I may destroy you based on true story how to#

“It’s a groundbreaking model of how to honour the complexities of sexual trauma on TV without succumbing to lecture or exploitation,” the Boston Globe said. The 12-episode arc follows her piecing that night together, while exploring what consent means in a perpetually shifting landscape. The next day, she wakes up and hazily remembers a sexual assault took place. One night, while facing a looming deadline for her second book, Arabella goes out with some friends in London. I May Destroy You, which Coel not only starred in but created, wrote, co-directed and executive produced as well, follows the story of Arabella (Coel), a Twitter-famous writer and ‘millennial icon’. And yes, it’s finally available in Australia.Īll 12 episodes have landed on Binge as of right this very second, so cancel your plans tonight, skive off work early, and finally understand what everyone has been raving about. The comedy-drama has been called everything from “astonishing” and “thrilling” to “a stunning depiction of the aftermath of sexual assault”. If there’s one thing we’ll all be talking about in the months to come, it’s I May Destroy You, the insanely hyped new show from British director / writer / actress Michaela Coel. In an interview with ScreenDaily, Coel said she was in therapy for “a long time” after her assault and met with the on-set therapist on a few occasions, as well.WARNING: This piece talks about sexual assault. It’s an example of how production echoed lived experience. In addition to an intimacy coordinator, there was a therapist available to anyone who needed one. “So I tried to take on the challenge of creating a show where I explore the different forms of where sexual consent can be stolen.”Ĭoel has spoken about the difficulty of making a show that confronted her own trauma, including how that challenge was acknowledged on set. “I realized that basically I was definitely not alone in wondering why these lines of consent were always blurred, and there were so many different experiences, she told the Radio Times. Inspired by her own experience, Coel began the writing process by researching other people’s experiences of sexual assault, asking questions of both men and women. Which is not to say that I May Destroy You is strictly autobiographical. The first people I called after the police, before my own family, were the producers.”

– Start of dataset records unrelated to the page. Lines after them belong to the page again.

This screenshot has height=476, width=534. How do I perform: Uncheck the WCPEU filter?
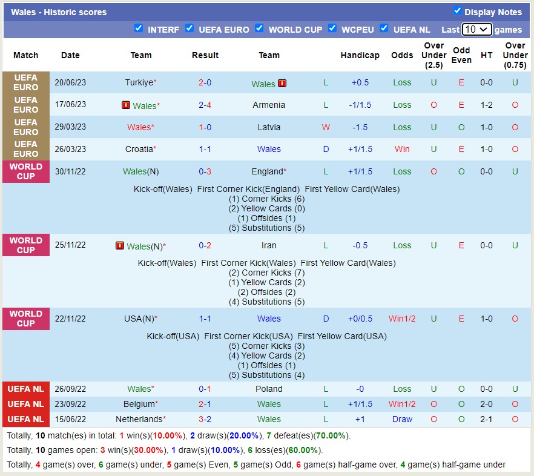[332, 28]
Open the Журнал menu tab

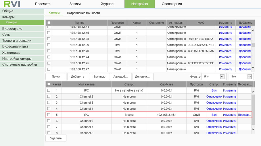107,4
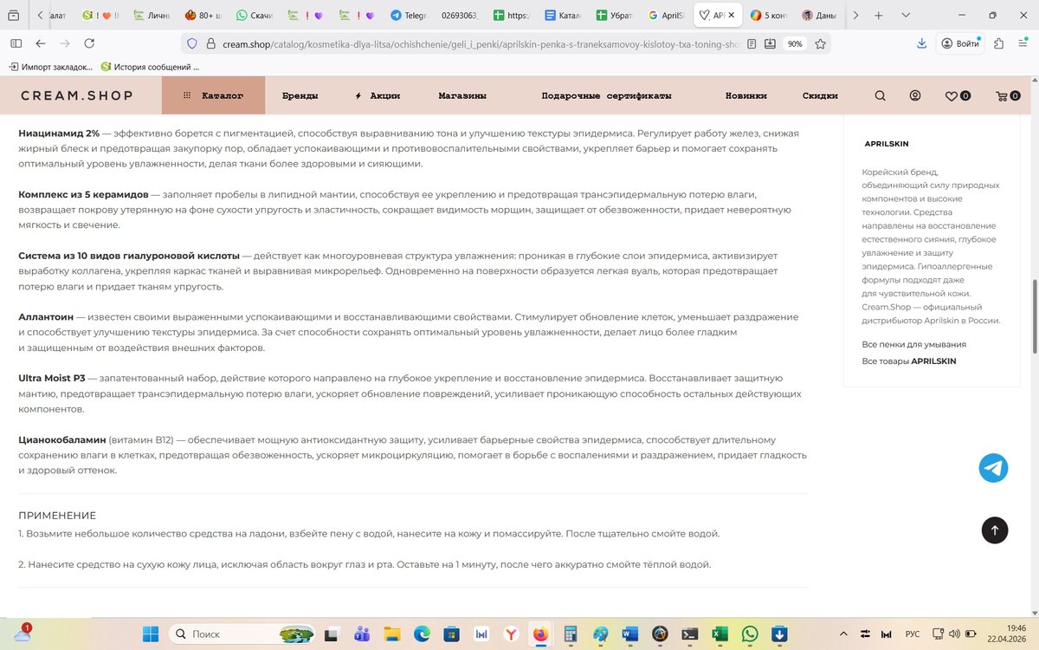Screen dimensions: 1039x650
Task: Open the shopping cart icon
Action: coord(1002,96)
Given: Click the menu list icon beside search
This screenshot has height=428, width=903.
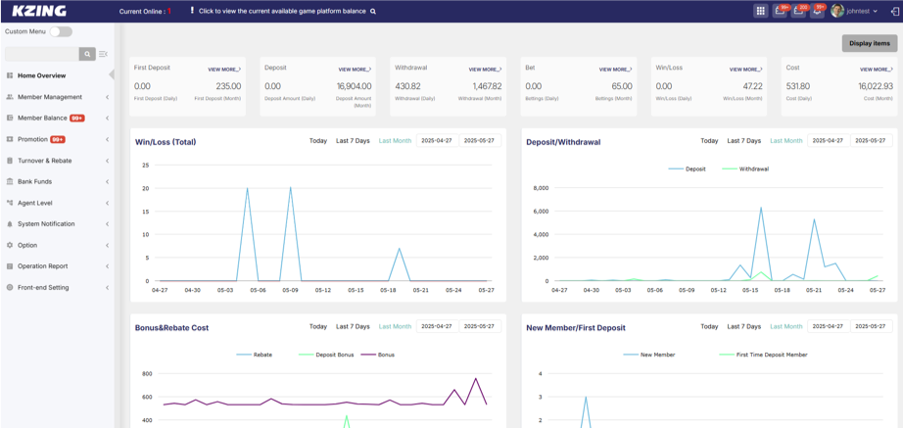Looking at the screenshot, I should click(103, 55).
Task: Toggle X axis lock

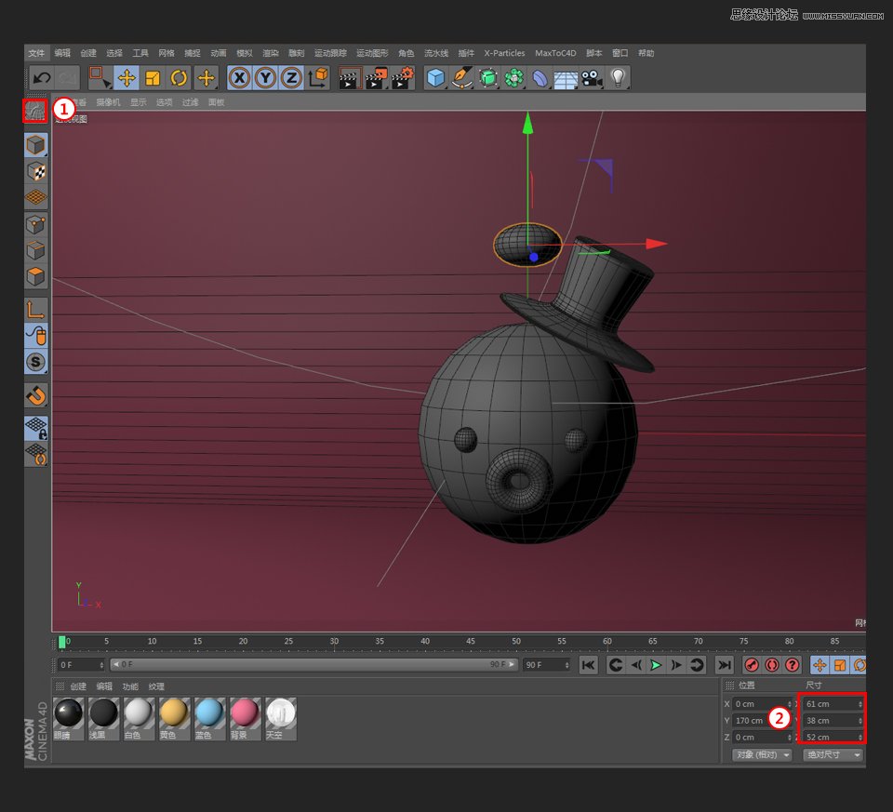Action: [240, 78]
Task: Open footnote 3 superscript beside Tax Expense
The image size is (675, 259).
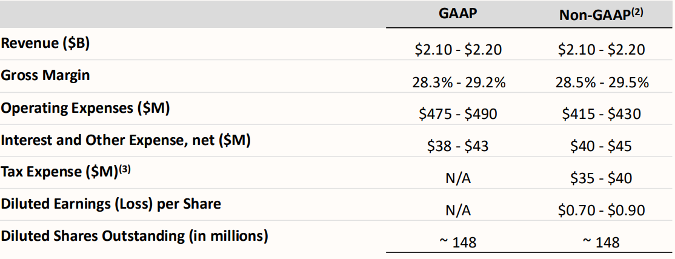Action: 123,169
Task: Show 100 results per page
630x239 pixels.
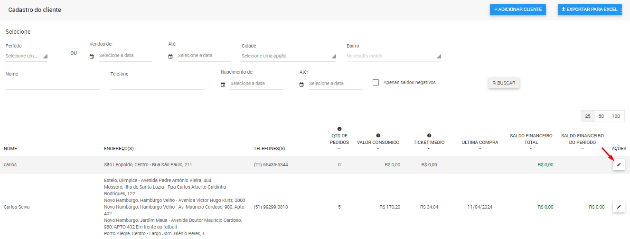Action: point(616,116)
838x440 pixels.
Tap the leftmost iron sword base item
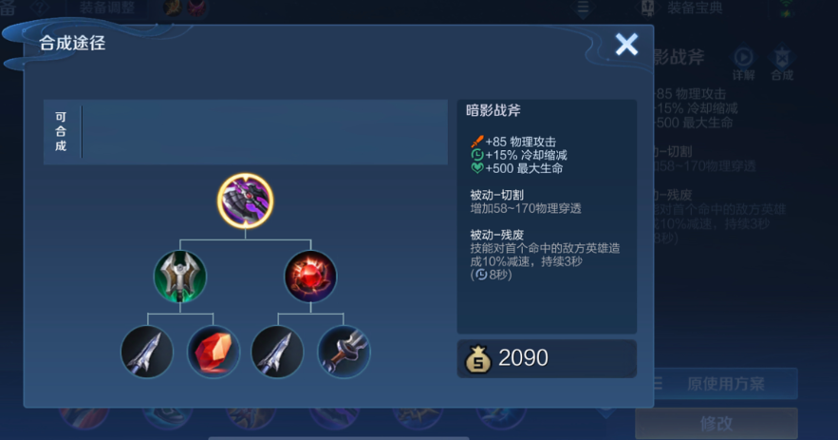[147, 352]

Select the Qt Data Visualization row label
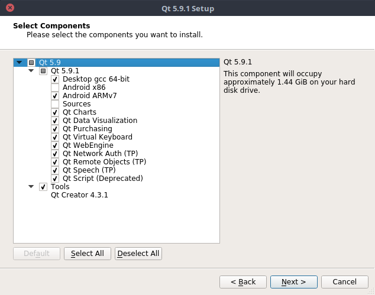coord(100,121)
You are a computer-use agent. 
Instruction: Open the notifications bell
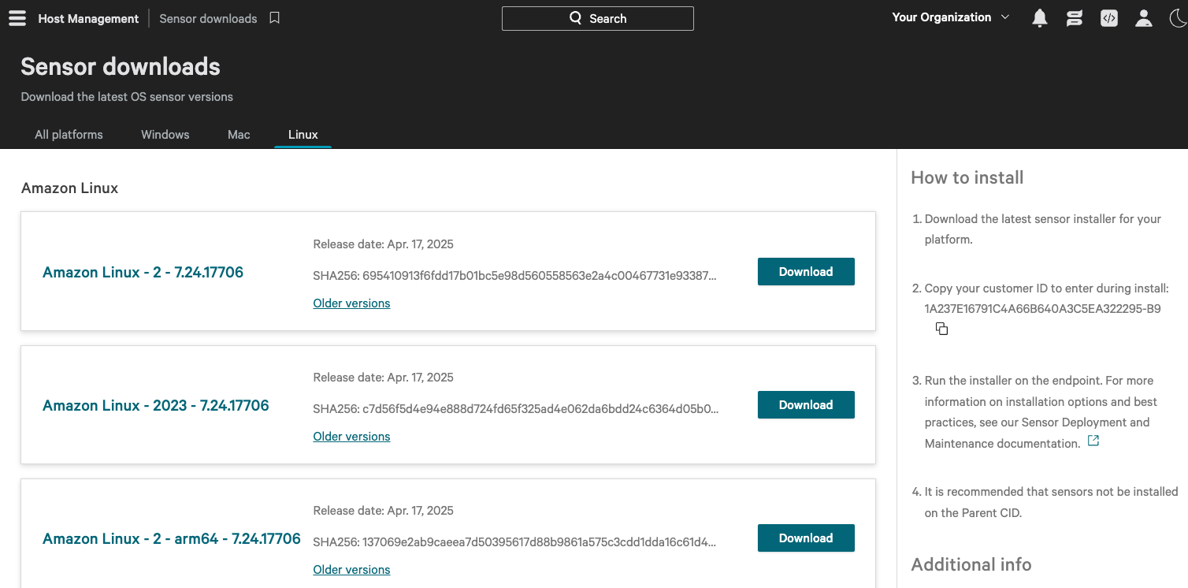tap(1040, 18)
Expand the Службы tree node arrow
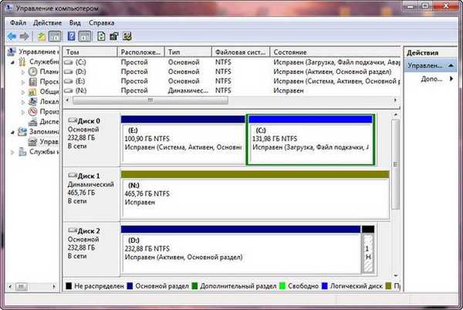The width and height of the screenshot is (463, 310). [12, 152]
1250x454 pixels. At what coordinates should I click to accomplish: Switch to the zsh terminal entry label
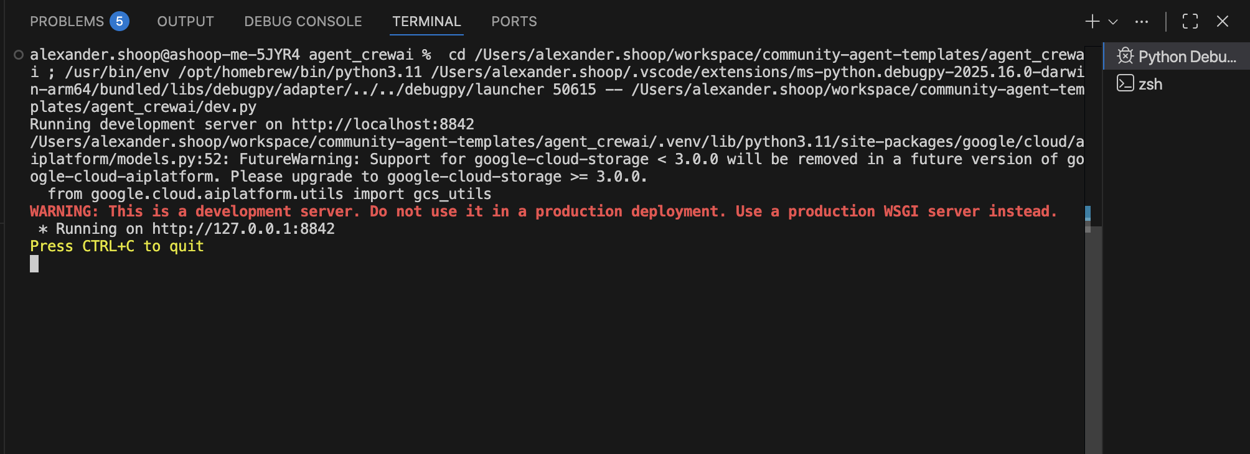(x=1150, y=84)
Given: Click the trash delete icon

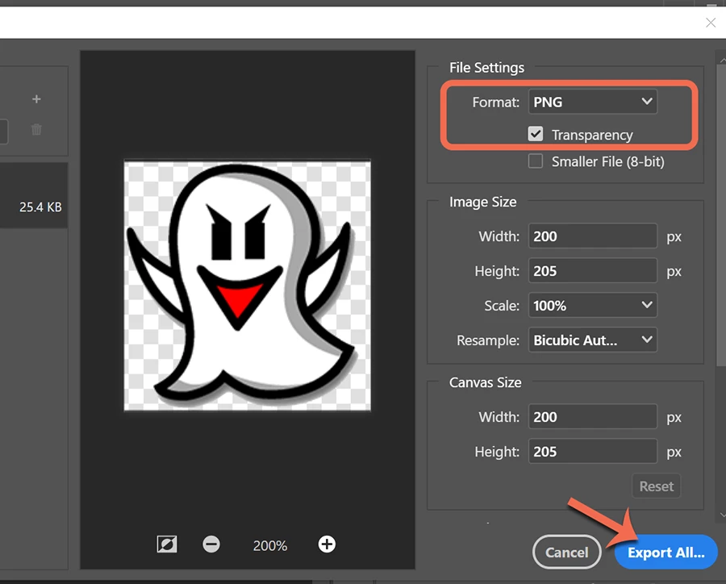Looking at the screenshot, I should [x=36, y=129].
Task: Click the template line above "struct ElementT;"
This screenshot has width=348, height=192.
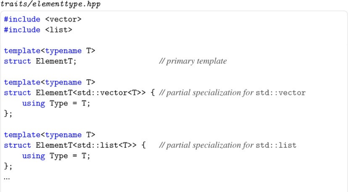Action: [x=50, y=51]
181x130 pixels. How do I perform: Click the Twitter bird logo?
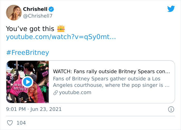coord(171,9)
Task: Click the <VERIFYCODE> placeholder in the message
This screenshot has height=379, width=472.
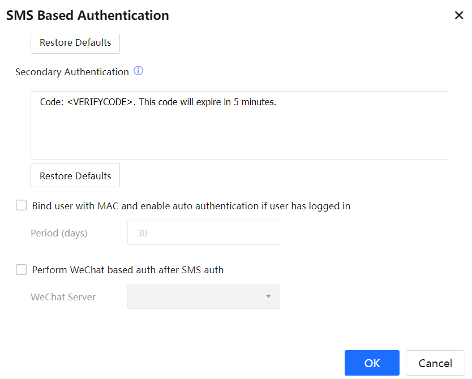Action: tap(100, 102)
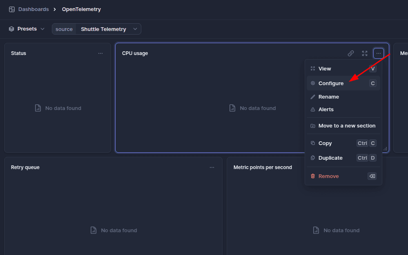Click the Dashboards grid icon in breadcrumb
The width and height of the screenshot is (408, 255).
click(12, 9)

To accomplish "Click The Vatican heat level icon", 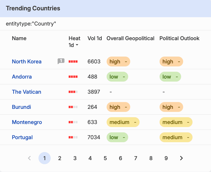I will click(73, 92).
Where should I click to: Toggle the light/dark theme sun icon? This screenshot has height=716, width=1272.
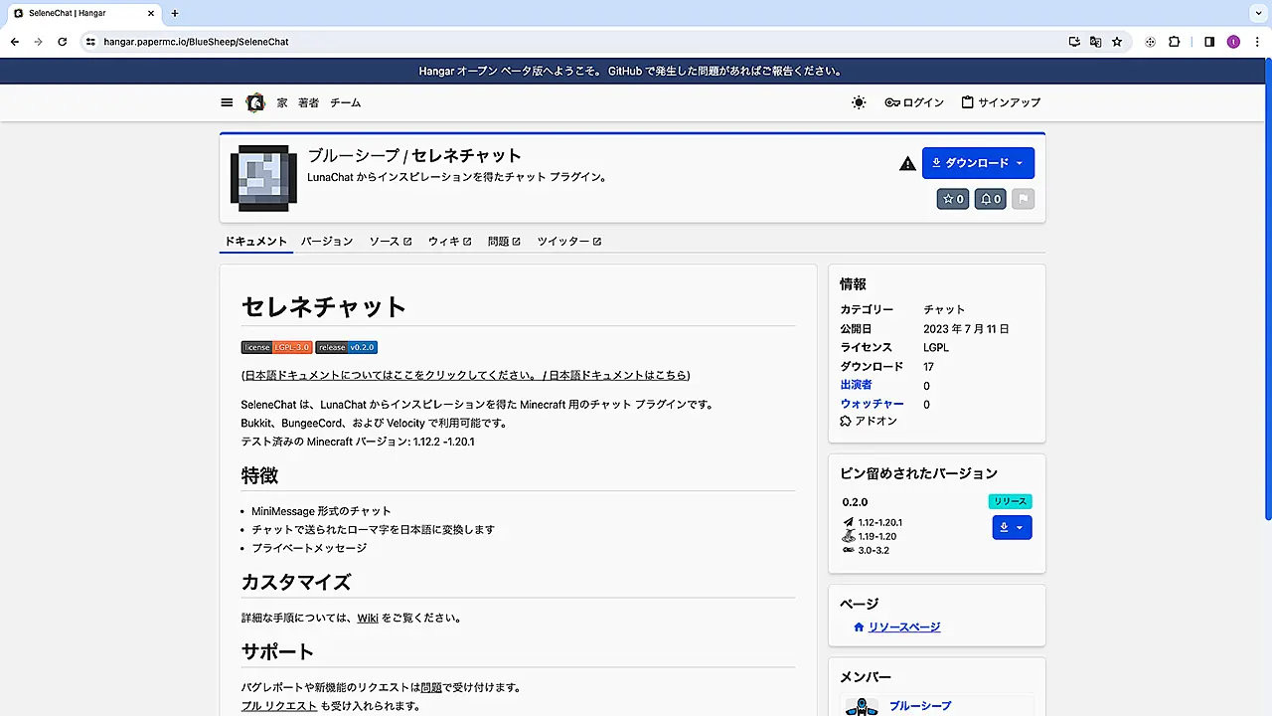pyautogui.click(x=859, y=102)
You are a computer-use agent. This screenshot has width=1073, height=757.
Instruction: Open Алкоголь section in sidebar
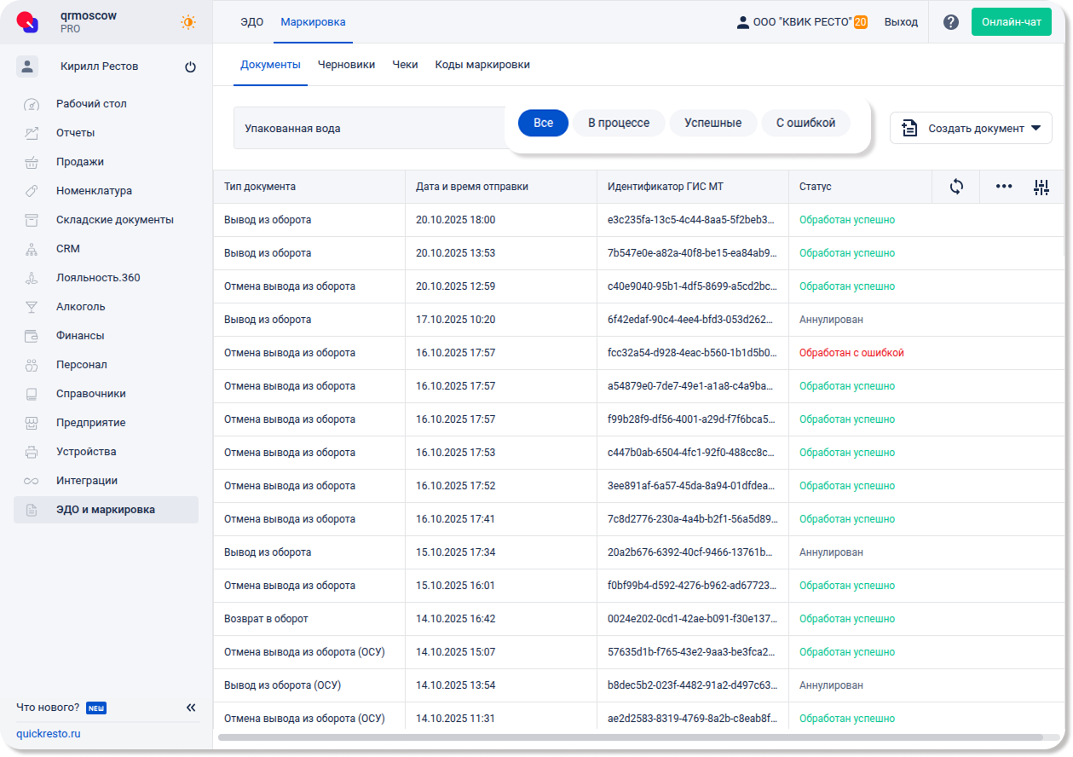(x=81, y=307)
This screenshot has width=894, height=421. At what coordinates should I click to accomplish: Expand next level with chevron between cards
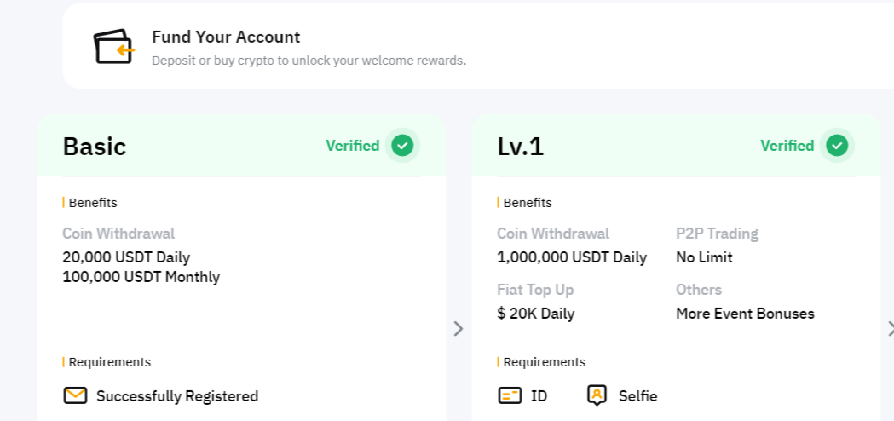click(459, 329)
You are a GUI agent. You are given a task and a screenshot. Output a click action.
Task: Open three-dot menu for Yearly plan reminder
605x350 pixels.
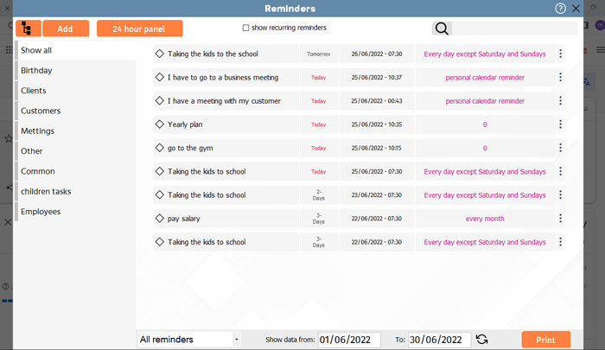point(560,124)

i may destroy you based on true story

“It turned out I’d been sexually assaulted by strangers. “I had a flashback,” she revealed to the audience then. It’s not dissimilar from the story Coel told in a 2018 speech at an Edinburgh television festival: She was working on scripts for the second season of Chewing Gum at her production company’s office when she decided to meet a friend for a drink.

I may destroy you based on true story series#

When the series begins she’s racing to follow up to her debut novel when she decides to pull an all-nighter at her literary agents' offices. That such distinct shows are based on her own experience is a byproduct of how multifaceted life can be.Īrabella herself is a young writer being feted as an exciting new, Black voice - not unlike the reception Coel received when Chewing Gum debuted in 2015. Though the storyline may seem like a colossal departure from Chewing Gum, Coel’s comedic debut about a 24-year-old religious virgin, it’s no less inspired by real life. In that moment, what the audience knows with more certainty than Arabella is that the fictional zeitgeist-y author of The Chronicles of a Fed-Up Millennial was the victim of a drug-facilitated sexual assault. In the first episode of HBO’s I May Destroy You, Arabella - played by Michaela Coel - goes out with some friends and wakes up with a gash on her head, a broken iPhone, and too few memories to make sense of what happened last night.